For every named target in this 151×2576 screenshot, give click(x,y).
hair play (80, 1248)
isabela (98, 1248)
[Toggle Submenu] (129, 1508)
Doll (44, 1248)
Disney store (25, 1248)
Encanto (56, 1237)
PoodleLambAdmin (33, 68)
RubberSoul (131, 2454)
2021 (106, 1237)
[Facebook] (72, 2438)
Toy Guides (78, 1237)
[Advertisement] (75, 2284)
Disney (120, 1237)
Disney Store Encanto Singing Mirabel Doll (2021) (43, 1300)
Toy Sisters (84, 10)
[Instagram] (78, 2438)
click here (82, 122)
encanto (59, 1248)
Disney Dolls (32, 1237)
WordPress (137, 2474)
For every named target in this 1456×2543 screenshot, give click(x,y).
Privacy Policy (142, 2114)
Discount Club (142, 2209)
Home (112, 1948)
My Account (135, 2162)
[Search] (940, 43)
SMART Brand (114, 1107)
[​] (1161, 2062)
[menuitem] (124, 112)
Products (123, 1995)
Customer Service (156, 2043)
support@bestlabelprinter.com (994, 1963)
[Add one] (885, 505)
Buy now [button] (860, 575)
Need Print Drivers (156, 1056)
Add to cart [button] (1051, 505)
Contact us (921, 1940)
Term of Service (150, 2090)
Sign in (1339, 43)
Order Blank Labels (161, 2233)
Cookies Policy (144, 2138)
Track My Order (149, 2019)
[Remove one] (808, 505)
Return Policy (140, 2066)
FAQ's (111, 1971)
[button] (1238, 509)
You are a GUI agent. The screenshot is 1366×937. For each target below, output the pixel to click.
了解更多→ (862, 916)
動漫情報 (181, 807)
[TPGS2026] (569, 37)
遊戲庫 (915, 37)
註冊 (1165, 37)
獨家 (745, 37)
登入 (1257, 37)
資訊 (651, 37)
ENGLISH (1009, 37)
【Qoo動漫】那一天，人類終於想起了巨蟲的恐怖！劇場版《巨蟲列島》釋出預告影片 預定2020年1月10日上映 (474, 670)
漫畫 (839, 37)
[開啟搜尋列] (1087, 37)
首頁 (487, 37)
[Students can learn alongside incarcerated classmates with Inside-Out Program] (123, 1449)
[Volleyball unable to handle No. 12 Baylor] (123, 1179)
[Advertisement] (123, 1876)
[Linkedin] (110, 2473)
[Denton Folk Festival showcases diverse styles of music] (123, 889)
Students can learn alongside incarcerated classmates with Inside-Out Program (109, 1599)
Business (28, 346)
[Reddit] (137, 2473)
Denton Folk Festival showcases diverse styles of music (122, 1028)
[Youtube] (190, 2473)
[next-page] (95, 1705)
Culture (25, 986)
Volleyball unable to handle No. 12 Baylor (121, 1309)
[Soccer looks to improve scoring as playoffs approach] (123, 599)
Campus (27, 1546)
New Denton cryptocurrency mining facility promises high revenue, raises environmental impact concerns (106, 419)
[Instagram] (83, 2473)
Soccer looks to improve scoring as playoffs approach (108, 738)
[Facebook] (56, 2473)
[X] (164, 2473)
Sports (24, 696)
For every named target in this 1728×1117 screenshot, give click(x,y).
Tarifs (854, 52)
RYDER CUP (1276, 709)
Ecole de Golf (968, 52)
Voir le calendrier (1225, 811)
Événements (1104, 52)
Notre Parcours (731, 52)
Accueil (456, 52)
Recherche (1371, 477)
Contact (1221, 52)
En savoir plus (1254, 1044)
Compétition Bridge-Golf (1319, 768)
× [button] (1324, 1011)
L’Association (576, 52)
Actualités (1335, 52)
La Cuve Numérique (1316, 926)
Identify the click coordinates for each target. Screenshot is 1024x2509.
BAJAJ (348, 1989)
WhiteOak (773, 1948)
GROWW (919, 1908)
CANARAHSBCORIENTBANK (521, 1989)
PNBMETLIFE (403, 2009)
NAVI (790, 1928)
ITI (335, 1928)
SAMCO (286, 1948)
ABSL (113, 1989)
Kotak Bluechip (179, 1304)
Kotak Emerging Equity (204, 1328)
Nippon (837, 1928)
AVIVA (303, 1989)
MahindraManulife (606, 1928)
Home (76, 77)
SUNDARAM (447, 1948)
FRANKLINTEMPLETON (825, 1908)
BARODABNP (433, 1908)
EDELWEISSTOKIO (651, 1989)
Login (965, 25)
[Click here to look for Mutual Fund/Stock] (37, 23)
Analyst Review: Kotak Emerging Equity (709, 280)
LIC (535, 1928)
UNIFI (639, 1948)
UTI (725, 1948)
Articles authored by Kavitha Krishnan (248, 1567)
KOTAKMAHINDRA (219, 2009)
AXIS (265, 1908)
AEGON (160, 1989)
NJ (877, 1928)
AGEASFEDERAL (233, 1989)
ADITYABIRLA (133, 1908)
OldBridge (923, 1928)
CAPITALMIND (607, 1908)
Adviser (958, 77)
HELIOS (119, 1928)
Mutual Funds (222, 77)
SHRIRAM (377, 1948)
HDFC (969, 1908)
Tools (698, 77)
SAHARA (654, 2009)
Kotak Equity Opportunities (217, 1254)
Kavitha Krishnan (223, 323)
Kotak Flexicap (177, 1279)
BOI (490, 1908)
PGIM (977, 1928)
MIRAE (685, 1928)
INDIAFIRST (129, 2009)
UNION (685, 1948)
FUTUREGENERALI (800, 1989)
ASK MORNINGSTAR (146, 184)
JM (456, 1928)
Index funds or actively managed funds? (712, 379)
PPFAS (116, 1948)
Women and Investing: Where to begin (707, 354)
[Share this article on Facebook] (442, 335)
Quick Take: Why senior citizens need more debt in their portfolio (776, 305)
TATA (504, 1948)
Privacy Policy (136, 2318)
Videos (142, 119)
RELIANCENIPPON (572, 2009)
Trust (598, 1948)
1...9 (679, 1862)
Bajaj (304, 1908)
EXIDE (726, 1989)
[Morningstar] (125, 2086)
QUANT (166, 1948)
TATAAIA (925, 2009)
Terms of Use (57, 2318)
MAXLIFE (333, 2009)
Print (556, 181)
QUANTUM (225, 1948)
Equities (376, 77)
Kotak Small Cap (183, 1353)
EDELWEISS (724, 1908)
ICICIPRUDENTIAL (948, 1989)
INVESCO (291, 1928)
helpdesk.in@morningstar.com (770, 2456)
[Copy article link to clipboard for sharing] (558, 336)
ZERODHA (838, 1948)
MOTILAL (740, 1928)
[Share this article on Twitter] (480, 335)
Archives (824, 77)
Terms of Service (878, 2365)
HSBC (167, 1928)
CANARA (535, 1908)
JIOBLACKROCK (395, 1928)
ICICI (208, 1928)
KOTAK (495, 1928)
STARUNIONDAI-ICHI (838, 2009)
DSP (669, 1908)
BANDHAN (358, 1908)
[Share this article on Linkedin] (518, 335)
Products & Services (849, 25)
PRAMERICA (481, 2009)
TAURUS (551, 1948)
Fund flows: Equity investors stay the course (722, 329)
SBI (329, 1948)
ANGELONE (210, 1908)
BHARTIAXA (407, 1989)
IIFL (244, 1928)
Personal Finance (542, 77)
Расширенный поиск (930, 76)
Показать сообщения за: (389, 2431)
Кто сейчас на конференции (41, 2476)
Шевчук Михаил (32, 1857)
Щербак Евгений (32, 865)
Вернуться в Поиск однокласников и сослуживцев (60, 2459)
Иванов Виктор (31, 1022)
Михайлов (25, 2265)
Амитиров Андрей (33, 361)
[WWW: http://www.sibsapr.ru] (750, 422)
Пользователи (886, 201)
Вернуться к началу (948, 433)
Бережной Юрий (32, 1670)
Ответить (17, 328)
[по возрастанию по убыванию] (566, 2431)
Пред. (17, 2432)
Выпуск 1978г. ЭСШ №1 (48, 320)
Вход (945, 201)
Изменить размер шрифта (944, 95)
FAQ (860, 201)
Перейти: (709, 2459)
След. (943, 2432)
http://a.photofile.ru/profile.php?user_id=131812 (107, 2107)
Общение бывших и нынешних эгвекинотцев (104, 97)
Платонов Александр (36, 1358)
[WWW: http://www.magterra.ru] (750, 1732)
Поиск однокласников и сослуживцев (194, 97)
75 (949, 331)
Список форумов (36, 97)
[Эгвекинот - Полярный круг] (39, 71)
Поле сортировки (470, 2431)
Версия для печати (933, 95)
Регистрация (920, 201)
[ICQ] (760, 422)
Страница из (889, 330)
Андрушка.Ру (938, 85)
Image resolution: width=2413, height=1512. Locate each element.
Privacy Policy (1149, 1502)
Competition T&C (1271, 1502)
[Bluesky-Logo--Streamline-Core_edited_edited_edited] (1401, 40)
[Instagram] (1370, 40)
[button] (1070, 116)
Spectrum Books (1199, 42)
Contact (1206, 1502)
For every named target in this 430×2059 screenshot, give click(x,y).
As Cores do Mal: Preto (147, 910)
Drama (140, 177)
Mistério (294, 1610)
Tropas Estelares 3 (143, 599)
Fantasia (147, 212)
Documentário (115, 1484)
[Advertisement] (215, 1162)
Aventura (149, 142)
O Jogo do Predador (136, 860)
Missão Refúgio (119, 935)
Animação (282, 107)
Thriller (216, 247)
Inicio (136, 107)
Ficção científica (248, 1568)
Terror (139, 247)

----------------------------------------

Work task - Return a word-for-word copy of the lines above from the one holding "Customer Service (156, 2043)" through the one holding "Contact (1221, 52)", with both of them included and nothing besides.

Response to this exercise -
Customer Service (156, 2043)
support@bestlabelprinter.com (994, 1963)
[Add one] (885, 505)
Buy now [button] (860, 575)
Need Print Drivers (156, 1056)
Add to cart [button] (1051, 505)
Contact us (921, 1940)
Term of Service (150, 2090)
Sign in (1339, 43)
Order Blank Labels (161, 2233)
Cookies Policy (144, 2138)
Track My Order (149, 2019)
[Remove one] (808, 505)
Return Policy (140, 2066)
FAQ's (111, 1971)
[button] (1238, 509)
You are a GUI agent. The screenshot is 1366×937. For each target below, output the pixel to click.
了解更多→ (862, 916)
動漫情報 (181, 807)
[TPGS2026] (569, 37)
遊戲庫 (915, 37)
註冊 (1165, 37)
獨家 (745, 37)
登入 (1257, 37)
資訊 (651, 37)
ENGLISH (1009, 37)
【Qoo動漫】那一天，人類終於想起了巨蟲的恐怖！劇場版《巨蟲列島》釋出預告影片 預定2020年1月10日上映 (474, 670)
漫畫 (839, 37)
[開啟搜尋列] (1087, 37)
首頁 (487, 37)
[Students can learn alongside incarcerated classmates with Inside-Out Program] (123, 1449)
[Volleyball unable to handle No. 12 Baylor] (123, 1179)
[Advertisement] (123, 1876)
[Linkedin] (110, 2473)
[Denton Folk Festival showcases diverse styles of music] (123, 889)
Students can learn alongside incarcerated classmates with Inside-Out Program (109, 1599)
Business (28, 346)
[Reddit] (137, 2473)
Denton Folk Festival showcases diverse styles of music (122, 1028)
[Youtube] (190, 2473)
[next-page] (95, 1705)
Culture (25, 986)
Volleyball unable to handle No. 12 Baylor (121, 1309)
[Soccer looks to improve scoring as playoffs approach] (123, 599)
Campus (27, 1546)
New Denton cryptocurrency mining facility promises high revenue, raises environmental impact concerns (106, 419)
[Instagram] (83, 2473)
Soccer looks to improve scoring as playoffs approach (108, 738)
[Facebook] (56, 2473)
[X] (164, 2473)
Sports (24, 696)
For every named target in this 1728×1117 screenshot, give click(x,y).
Tarifs (854, 52)
RYDER CUP (1276, 709)
Ecole de Golf (968, 52)
Voir le calendrier (1225, 811)
Événements (1104, 52)
Notre Parcours (731, 52)
Accueil (456, 52)
Recherche (1371, 477)
Contact (1221, 52)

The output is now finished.